--- TEKS BACAAN ---
Secara lebih teknis menyangkut data dan pendataan, militer di bawah komando Soeharto cukup diuntungkan dengan asupan informasi 5000 nama tokoh/pengurus PKI–dari pusat hingga desa–pemberian pemerintah Amerika Serikat.
“It really was a big help for the army. They probably killed a lot of people, and I probably have a lot of blood on my hands , but that’s not all bad . There’s a time when you have to strike hard at a decisive moment,” aku Robert Martens kepada Kathy Kadane sebagaimana dilansir The Washington Post, 21 Mei 1990. Martens yang bekerja di seksi politik Kedutaan Besar AS kala itu merupakan sosok penting.
Ia dengan tekun mengumpulkan nama-nama tersebut dalam rentang 1963-1966 melalui tracking media. Daftar nama itu selanjutnya diberikan ke militer Indonesia. Kita bisa menebak untuk apa data itu selanjutnya.
Adu Domba Data
Catatan Fealy, McGregor maupun Hermawan Sulistyo (Palu Arit di Ladang Tebu: 2000) menunjukkan eskalasi pembantaian tertuduh komunis dimulai minggu kedua Oktober 1965. Sangat mungkin amuk tersebut berlangsung setelah puluhan kiai berpengaruh dikumpulkan Basuki Rahmat, Pangdam Jawa Timur.
Yang menarik, proses pemusnahan elite PKI yang berjalan dengan supervisi militer itu juga bertumpu pada data. Para laskar partai politik dan organisasi keagamaan memburu dan menghabisi mangsanya sesuai daftar nama yang diberikan oleh militer setempat. Pengakuan AM, algojo asal Jombang sebagaimana wawancaranya di Liputan Khusus Majalah Tempo 1-7 Oktober 2012, setidaknya mengkonfirmasi hal tersebut.
“Kami dikasih tahu daftar orang yang malam itu akan dihabisi, entah siapa yang menyusun. Yang jelas targetnya pengurus teras PKI di tingkat desa, terutama ketua dan sekretarisnya,” jelas AM yang mengaku selalu berpakaian hitam plus udeng ala Sakerah saat beraksi.
---
PETUNJUK: Tolong tuliskan lanjutan teks tentang pembantaian 1965, dimulai sesudah kalimat terakhirnya. Data berikut tidak berhubungan dengan teks tentang pembantaian 1965.
--- INFORMASI YANG DITAMPILKAN ---
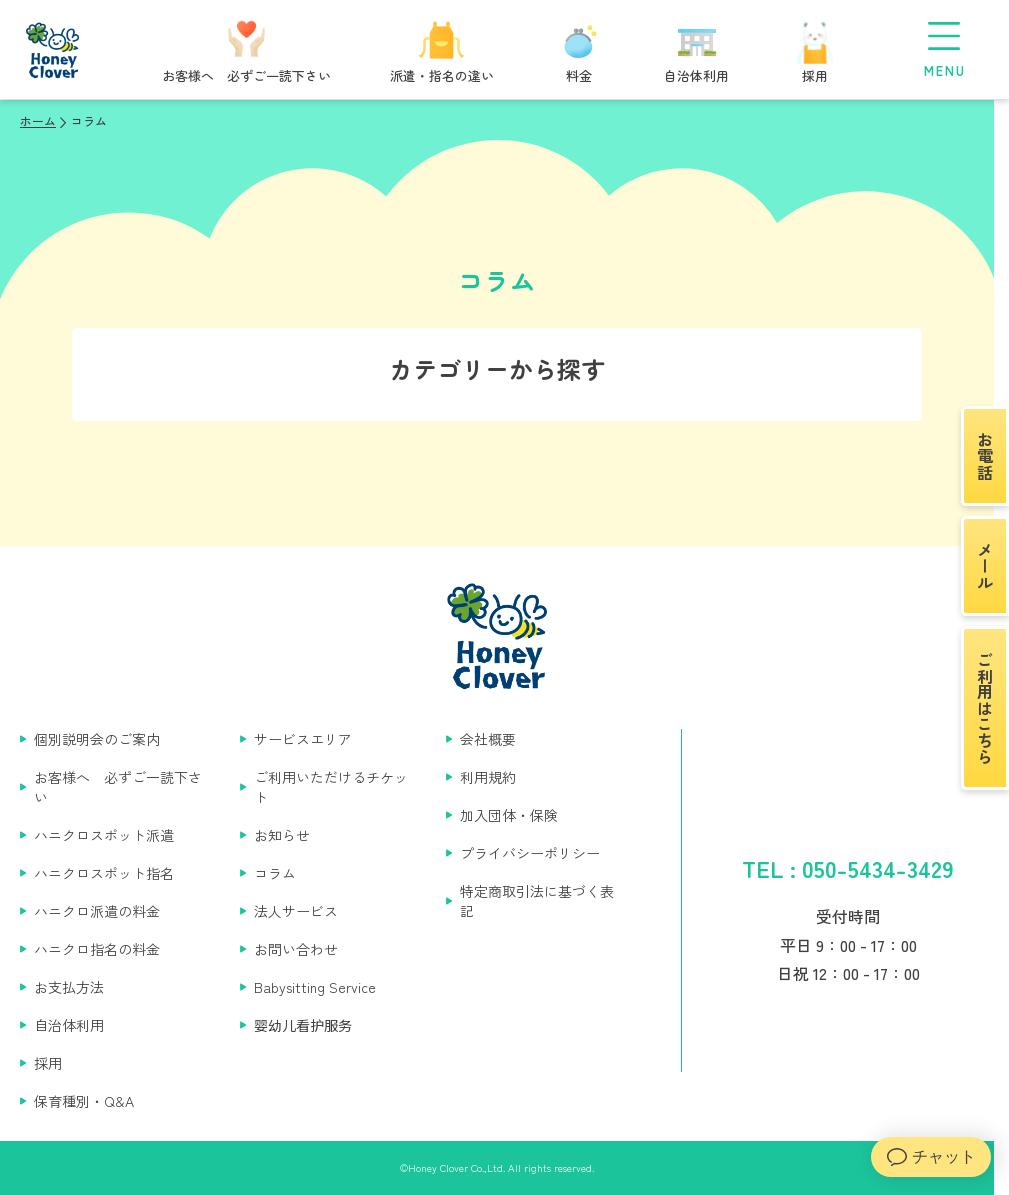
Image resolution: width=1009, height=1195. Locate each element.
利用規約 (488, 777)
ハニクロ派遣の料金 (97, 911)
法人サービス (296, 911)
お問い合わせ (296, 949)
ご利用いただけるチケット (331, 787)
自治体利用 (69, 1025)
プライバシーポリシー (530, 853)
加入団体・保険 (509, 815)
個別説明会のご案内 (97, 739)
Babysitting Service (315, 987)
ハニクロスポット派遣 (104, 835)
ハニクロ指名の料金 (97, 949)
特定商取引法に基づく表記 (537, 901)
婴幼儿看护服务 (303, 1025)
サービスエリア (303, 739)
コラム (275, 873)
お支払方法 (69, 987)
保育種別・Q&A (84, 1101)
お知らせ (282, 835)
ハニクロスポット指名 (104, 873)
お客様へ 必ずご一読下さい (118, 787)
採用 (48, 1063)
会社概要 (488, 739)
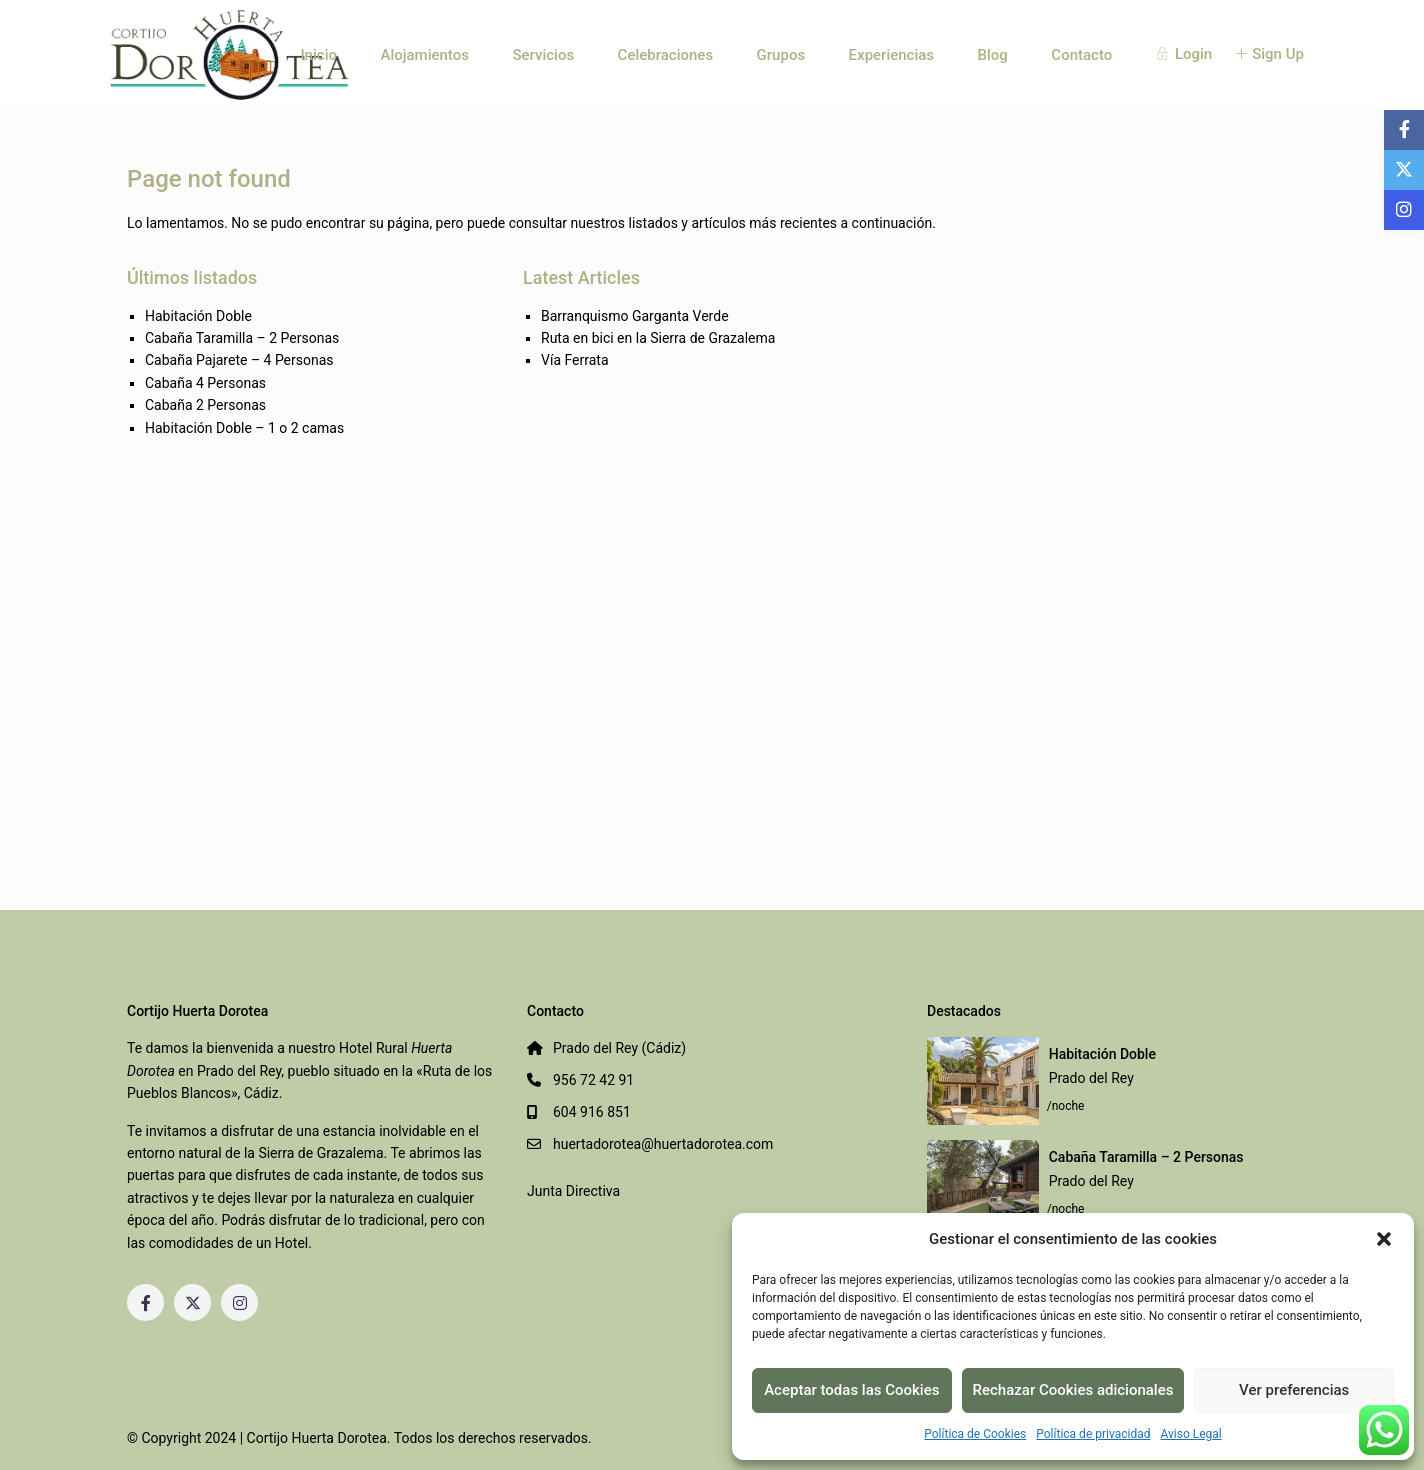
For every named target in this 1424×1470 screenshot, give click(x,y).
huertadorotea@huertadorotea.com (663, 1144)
---
HASIL LATIHAN:
Di wilayah Purwodadi, Jawa Tengah, bau busuk pembantaian besar-besar 1967-1969 terendus Jakarta setelah diungkap HJ. Princen usai mendengar curhat Romo Wignyosumarto. Tidak berselang lama, Panglima ABRI Jenderal MS. Panggabean dan Menteri Penerangan mengunjungi Purwodadi untuk melakukan pengecekan.
Pencocokan jumlah ratusan tahanan diduga PKI dengan daftar yang dimiliki militer menunjukkan jumlah relatif sama. Belakangan diketahui, beberapa hari sebelum sidak dua pejabat Jakarta itu, militer menangkapi para Sukarnois dan menjebloskannya ke penjara hanya untuk menutupi menyusutnya jumlah tahanan karena telah dieksekusi.
Yang paling mengerikan, pendataan yang berujung munculnya daftar nama korban juga menjadi alat untuk mengadu domba PKI dan lawan-lawan politiknya. Untuk memancing kemarahan kalangan Islam dan Nasionalis, tidak jarang ditemukan “daftar nama kiai” atau “daftar tokoh PKI” yang seolah-olah akan menjadi korban eksekusi.
Jika ada penyerbuan ke kantor PKI, misalnya, kerap ditemukan daftar nama kiai. Militer nampak cukup cerdik membuat plot seakan-akan PKI memang benar akan melakukan pembantaian terhadap lawan politiknya. Karenanya, seteru PKI kerap berada dalam keyakinan “lebih baik membunuh terlebih dahulu ketimbang dibunuh”.
Jika provokasi dan adu domba dalam bentuk “daftar hoax” tidak lagi cukup efektif membakar kemarahan seteru politik PKI, maka tidak jarang militer menunjukkan lubang kuburan ke kiai sembari meyakinkan lubang tersebut dibuat PKI untuk mengelabui kiai tersebut, sebagaimana pernah diceritakan Kiai I dari Kediri kepada Tempo.
Alm. KH. Yusuf Hasyim, pensiunan tentara yang cukup dekat dengan militer saat tragedi 65, nampak telah mencium gelagat adu domba. Pengasuh terlama Pesantren Tebuireng ini mengaku pernah menemui Soeharto di Kostrad saat inflasi mencapai level 600. “What’s going on with Ansor running amuck? I want this stopped!” tulis paman Gus Dur ini melukiskan kegusaran Soeharto, dalam esai pendeknya Killing Communist.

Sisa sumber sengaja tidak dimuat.